Questo è un modello erroneo dei sistemi economici sia di mercato che non di mercato.
Già Schumpeter ha messo chiaro che la crescita avviene per cicli e i fenomeni di crisi sono naturali nel processo di crescita. Non ci sarebbe crescita duratura, specialmente guidata dal progresso tecnologico, se non ci fossero fasi di crisi. Siccome gli uomini non sono perfetti e non possono indovinare sempre ciò che è meglio, ciò che funziona, ciò che la gente chiede o se i costi siano inferiori o superiori ai benefici (cost effectiveness), a volte si fanno errori collettivi: si investe troppo da un lato e poco da un altro, si pagano troppo certe case che poi si rivelano non valere, si punta su un’industria che non rende, ci si aspetta che una risorsa o una materia prima abbiano un’offerta a un certo livello senza variazioni di prezzi e invece il prezzo cambia oppure scoppia una guerra ecc.

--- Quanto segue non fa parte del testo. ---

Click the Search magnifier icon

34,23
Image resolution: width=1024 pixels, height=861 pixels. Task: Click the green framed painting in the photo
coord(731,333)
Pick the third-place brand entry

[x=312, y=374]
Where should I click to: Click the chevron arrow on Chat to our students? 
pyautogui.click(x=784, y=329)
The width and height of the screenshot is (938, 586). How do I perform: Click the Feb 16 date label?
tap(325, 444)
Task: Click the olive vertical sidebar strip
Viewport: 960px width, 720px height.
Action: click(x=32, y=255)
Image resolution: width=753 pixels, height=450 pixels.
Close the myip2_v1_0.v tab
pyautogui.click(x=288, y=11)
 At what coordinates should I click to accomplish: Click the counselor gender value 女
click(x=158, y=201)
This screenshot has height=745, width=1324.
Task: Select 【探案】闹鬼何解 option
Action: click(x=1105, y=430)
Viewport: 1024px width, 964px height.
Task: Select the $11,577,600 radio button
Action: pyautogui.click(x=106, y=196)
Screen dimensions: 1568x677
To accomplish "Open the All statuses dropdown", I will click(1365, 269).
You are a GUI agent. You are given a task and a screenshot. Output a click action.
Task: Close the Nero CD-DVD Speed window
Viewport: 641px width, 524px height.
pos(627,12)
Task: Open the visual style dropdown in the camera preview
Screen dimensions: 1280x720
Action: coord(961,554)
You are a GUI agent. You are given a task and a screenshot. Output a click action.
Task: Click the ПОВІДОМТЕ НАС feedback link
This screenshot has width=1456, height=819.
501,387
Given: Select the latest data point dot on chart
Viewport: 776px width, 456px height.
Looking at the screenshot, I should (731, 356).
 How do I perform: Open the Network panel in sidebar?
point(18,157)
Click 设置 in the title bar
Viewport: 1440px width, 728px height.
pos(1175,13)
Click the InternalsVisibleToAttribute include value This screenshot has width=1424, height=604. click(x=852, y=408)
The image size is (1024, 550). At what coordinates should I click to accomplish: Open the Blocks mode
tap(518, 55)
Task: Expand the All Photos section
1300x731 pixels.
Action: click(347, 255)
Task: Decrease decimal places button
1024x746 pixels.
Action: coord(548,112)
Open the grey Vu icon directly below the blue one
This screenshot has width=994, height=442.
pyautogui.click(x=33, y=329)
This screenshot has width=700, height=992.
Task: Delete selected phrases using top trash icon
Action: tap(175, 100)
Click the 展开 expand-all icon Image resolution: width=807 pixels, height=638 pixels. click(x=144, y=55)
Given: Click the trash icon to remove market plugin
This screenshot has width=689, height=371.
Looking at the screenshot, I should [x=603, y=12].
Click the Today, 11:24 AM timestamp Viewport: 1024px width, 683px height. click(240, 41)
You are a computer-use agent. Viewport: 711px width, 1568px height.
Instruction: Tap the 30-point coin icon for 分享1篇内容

Allora la crescita si arresta e occorre prendere un’altra strada.
Prendendo la storia del mondo si vede che così è sempre stato. Gli esseri umani in forma diversa, in sistemi diversi, sotto vincoli e meccanismi culturali e credenze diverse su ciò che è possibile hanno sempre cercato di migliorare le condizioni di vita e molte volte hanno sbagliato.
Ci sono civiltà che sono collassate per una ragione o l’altra. Negli ultimi 200 300 anni c’è stata molto più crescita del benessere e della popolazione. Ci sono state meno crisi e meno catastrofi rispetto ai secoli precedenti. La nostra prospettiva recente è distorta. Si immagina che sia naturale una crescita continua e corretta ma le fasi di crisi sono fasi endogene in cui imprenditori, consumatori, intellettuali, scienziati cercano altre strade. Con migrazioni, guerre, cambi tecnologici, cambi di politiche, cambi di prezzi. Le politiche sbagliate aggravano la crisi come nel ‘29.
Concentrarsi sulla crisi come fattore drammatico è una lettura erronea e dannosa. Occorre capire i fattori di crisi specifici. Bisogna capire dove sono gli errori di investimenti, tassazione, pratiche quotidiane, comportamenti. Quindi bisogna vedere se ci sono dei meccanismi spontanei, di mercato, collettivi, politici, di tassazione che possano modificarli.
La crisi è un’opportunità. Sarebbe meglio vivere in un mondo senza crisi ma non è così. Accettiamo la fallibilità umana e dei nostri investimenti. Usiamo le criticità come occasioni per prendere direzioni diverse.